Myanmar: The art of electoral perversion

Two decades have passed since the last elections took place in the Southeast Asian country of Myanmar (Burma). Since this time, opposition parties and political activists have had sufficient time to reflect on the miseries of the past.

Today, 20 years later, the military junta that has reigned over Myanmar has announced that they will hold another election. Pessimists worldwide agree that this will be an election the junta will not lose again.

The 1990 general elections revealed that representative democracy has no place in Myanmar. Leader of the National League for Democracy Party Aung San Suu Kyi had successfully won the election with a 59 per cent majority and 394 of 492 total seats.

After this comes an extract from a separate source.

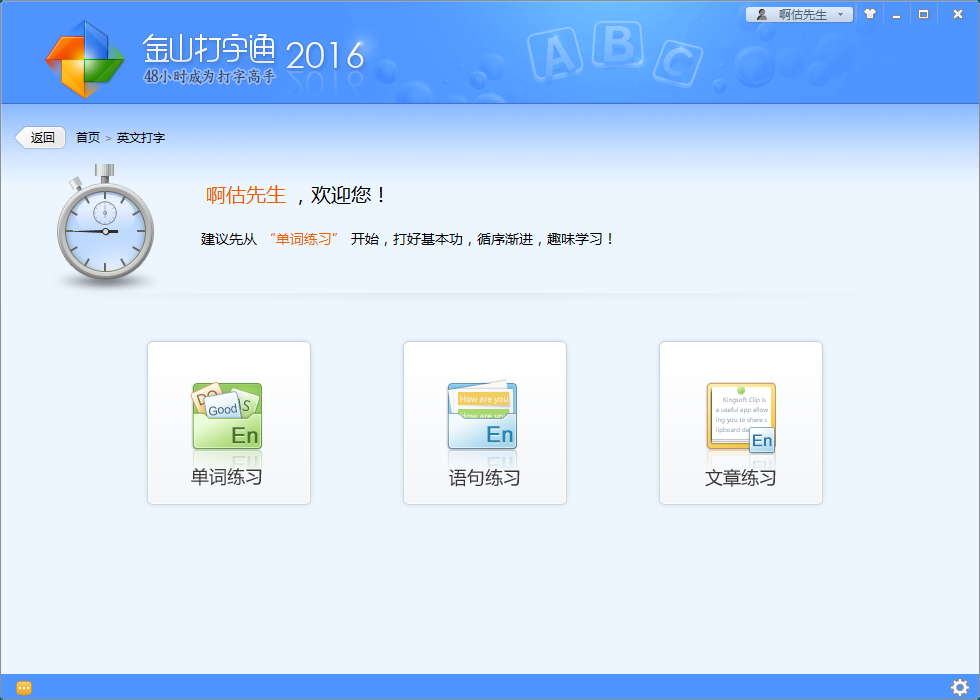Go to 首页 in the breadcrumb
This screenshot has height=700, width=980.
88,138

However, even before the announcement of her victory, military forces placed Suu Kyi under house arrest – where she has spent 14 of the last 20 years.

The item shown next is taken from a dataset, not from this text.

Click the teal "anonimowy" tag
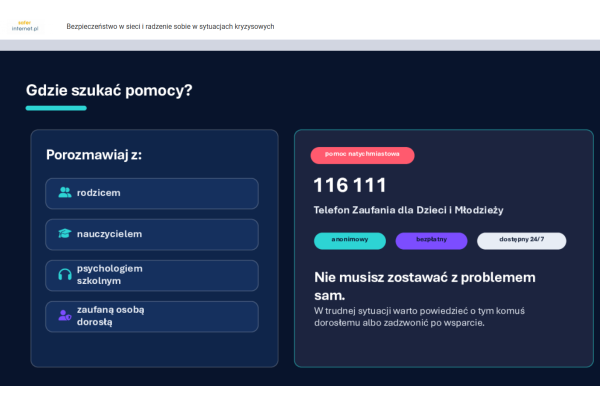 tap(350, 241)
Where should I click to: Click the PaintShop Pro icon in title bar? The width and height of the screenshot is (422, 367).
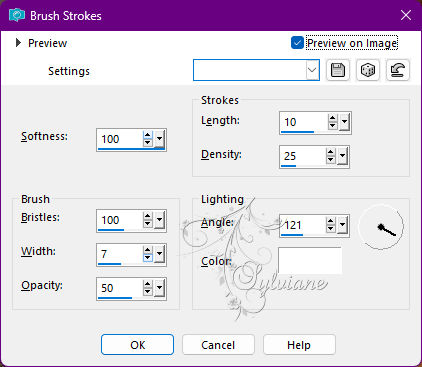17,15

New election laws published this week systematically prohibit both parties and individuals that pose any threat to the acting powers. As such, Suu Kyi has been successfully obstructed from actively participating in a campaign due to a “political-parties registration law”. This same law has also restricted the participation of more than 2,000 additional political actors. Today, the National League for Democracy has no other choice but to expel Suu Kyi from the party.

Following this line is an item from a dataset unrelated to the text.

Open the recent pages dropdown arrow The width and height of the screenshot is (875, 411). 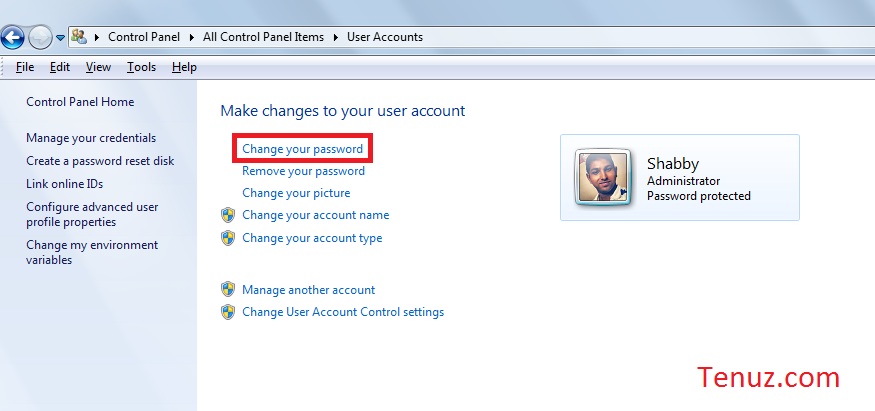(x=60, y=38)
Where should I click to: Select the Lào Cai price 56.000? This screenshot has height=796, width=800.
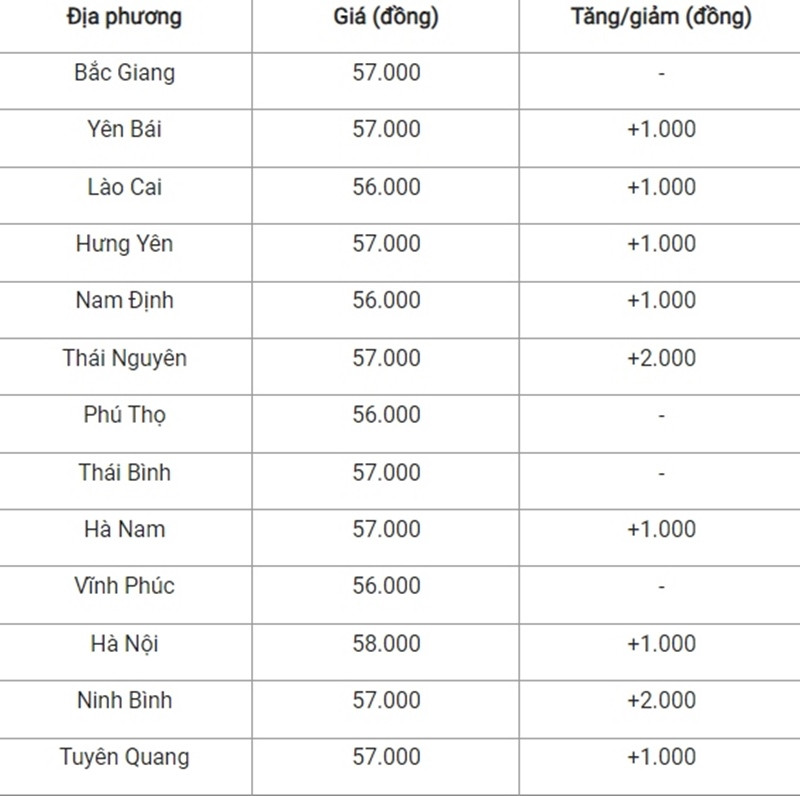click(386, 187)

For now, the political opposition to the military junta faces a daunting challenge. They must now decide whether to attempt adding permissibility to the impending farce of an election or risk abolition, should they protest the legality of it. Either way, the League now has less than 60 days to decide between participation and elimination.

Despite the electoral problems, the military junta is certainly facing great change in the near future. The military has been dominated by the same generation of high command since the late 1970s. The aging brass has been looking to pass the torch to a younger breed of leaders. Myanmar’s head of state and acting senior general Than Shwe is 77 years old. As such, the government hopes to secure a suitable replacement before health restrictions or mismanagement reveals weaknesses in leadership.

In light of this, western diplomats have tried to work this to their advantage. The impending election has been considered the first vital step in opening the country up to the West and slowly decreasing Myanmar’s reliance on China.

Having already suppressed a communist insurgency supported by China, many Western powers have harboured anxiety in regards to how the coming changes will ultimately shape the geopolitics of Southeast Asia.

*The election date is currently unnamed.